仕方無く無い頭を使い、じっと壁の言葉の意味を深く考え込んでいた。すると、リザーナが角を掴み始めた。
「ん?どうした?リザーナ?何かわかったか?」
「わかった!!私とミックスが子作りしてどっちかに似た子が正解だよ!」
リザーナを下ろして拳骨を落とし、一人で考える事にした。そもそもそんな内容を試練の謎にしていた意味が違ってくるからだ。おそらくはレヴィアタンの試練はモンスターウェポンの力と関わっている筈だ。

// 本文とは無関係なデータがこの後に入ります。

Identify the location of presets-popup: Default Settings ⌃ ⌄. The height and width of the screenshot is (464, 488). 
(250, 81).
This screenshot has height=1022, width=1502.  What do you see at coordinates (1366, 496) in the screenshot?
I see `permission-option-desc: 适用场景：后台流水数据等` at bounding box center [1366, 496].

ミノタウロスの頭とエルフの体を持つ像とエルフの頭とミノタウロスの体を持つ像のどちらかが正解なのは間違えないと思うが・・・。
頭を悩ませていると復活したリザーナが膝を叩いてきた。
「ミックスって『ミノタウロス』について何処まで理解してるの?」
「あ?どういう事だ?」
「子作りは私的には良いんだけどね?謎解きならエルフとミノタウロスが関係してると思うんだけど・・・?」
二つの石像を見るとエルフとミノタウロスが交じった異質な形をしている。確かにエルフとミノタウロスが関係してるというリザーナの考えは間違ってないかも知れない。

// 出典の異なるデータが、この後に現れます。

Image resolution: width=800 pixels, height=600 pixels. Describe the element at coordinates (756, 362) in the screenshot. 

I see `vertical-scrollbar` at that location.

・・・だが、リザーナは普通のエルフよりもタガが外れているのは間違いではない。エルフとミノタウロスなのか。それとも俺とリザーナなのか、そこが問題であると伝えるとリザーナは難しい顔をした。
すると、リザーナがボソッと呟き始めた。
「私らって付き合い長いけどお互いの事全然知らないんだね。何かちょっと変だよね?」
「そうはいっても俺は異世界の人間だった頃の記憶を知らないんだ。 俺だって自分の事がわからねぇよ」
「そこじゃない?お互いの事を知ってないのに理解しあってるっていえるのかな?本当に協力しているのか試されてるんじゃないのかな?」
「・・・そういわれると何ともいえんな。リザーナの事情はい知っているがリリスの呪いから始まったようなもんだからな」
良く考えてみれば俺は異世界の人間であり、その食べ物を料理する知識はアステリオスとの契約で思い出させてもらったようなものだ。【ミノタウロス】つまりはアステリオスについて知らない。つまりはアステリオス自身の過去を知る必要があるのだろうか。そもそもの話だが、この試練の意図が何なのか理解できない。

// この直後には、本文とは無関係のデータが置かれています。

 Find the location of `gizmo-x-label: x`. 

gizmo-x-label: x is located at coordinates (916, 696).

いや、俺自身はミノタウロスの事を知らないがアステリオス自身はどうなのだろうか。すると、リザーナがアステリオスと話したいと言い始めたのだ。
『俺は構わんぞ?おそらくは俺の『過去』が関連している可能性はあるしな。エルフの小娘とは話してみたいと思っていたからな』
『アステリオス、いいのか?』
『構わん。知られても過去は誰にも変えることはできんからな。少しの間、身体を返して貰うぞ?俺とてモンスターウェポンには興味があるからな』
そう言われ、アステリオスに意識を返すと、リザーナの前で座り込み自らの過去について話し始めたのであった。